• _TASK GOAL_
Transcribe only part of the material below: the lines from the one containing "Open the histogram" through the one containing "Open the Flights", inclusive, exactly as written.

• _DATASET_
--------------------------------

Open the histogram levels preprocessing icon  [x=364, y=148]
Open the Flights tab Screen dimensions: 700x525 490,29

--------------------------------

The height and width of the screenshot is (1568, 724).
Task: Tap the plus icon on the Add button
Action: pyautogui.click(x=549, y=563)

--------------------------------

• _WRITTEN RESPONSE_
Open the histogram levels preprocessing icon  [x=364, y=148]
Open the Flights tab Screen dimensions: 700x525 490,29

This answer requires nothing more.